WHAT YOU HAVE TO DO: Pictures are to be left out; every line from the one that holds "598x435 pixels. At" to the end of the data is to be retyped exactly.

BEGIN DATA LISTING

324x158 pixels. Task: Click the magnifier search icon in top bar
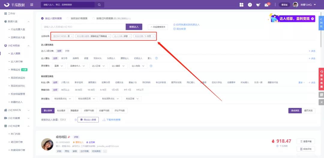point(99,5)
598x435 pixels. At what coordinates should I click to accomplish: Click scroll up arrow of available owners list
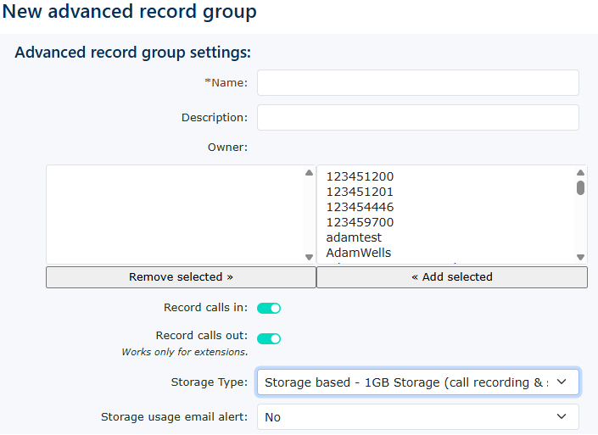(x=580, y=173)
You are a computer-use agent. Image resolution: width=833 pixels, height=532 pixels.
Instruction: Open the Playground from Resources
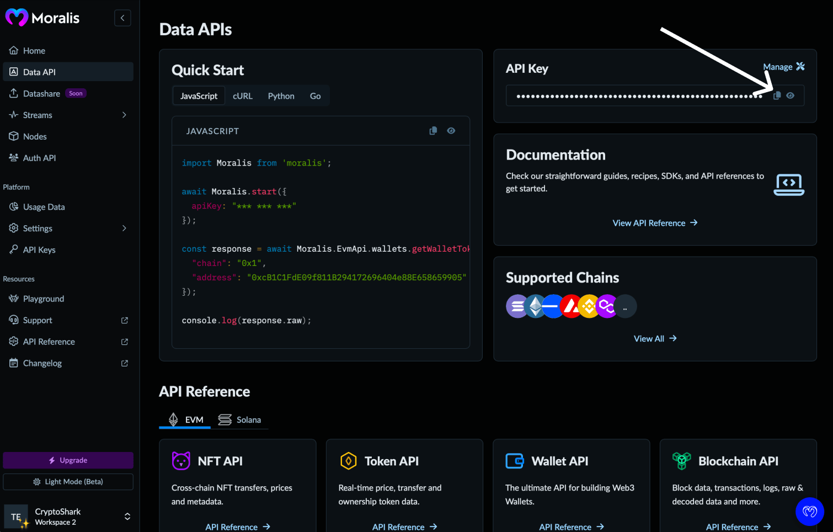[43, 299]
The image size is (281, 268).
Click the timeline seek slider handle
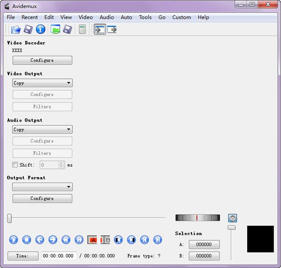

END DATA LISTING

RESPONSE AREA:
598x435 pixels. At what coordinates should I click to accomplish: Click scroll up arrow of available owners list
(x=580, y=173)
You are a computer-use agent. Image resolution: width=833 pixels, height=532 pixels.
Instruction: Open the Playground from Resources
[43, 299]
The image size is (281, 268).
Click the timeline seek slider handle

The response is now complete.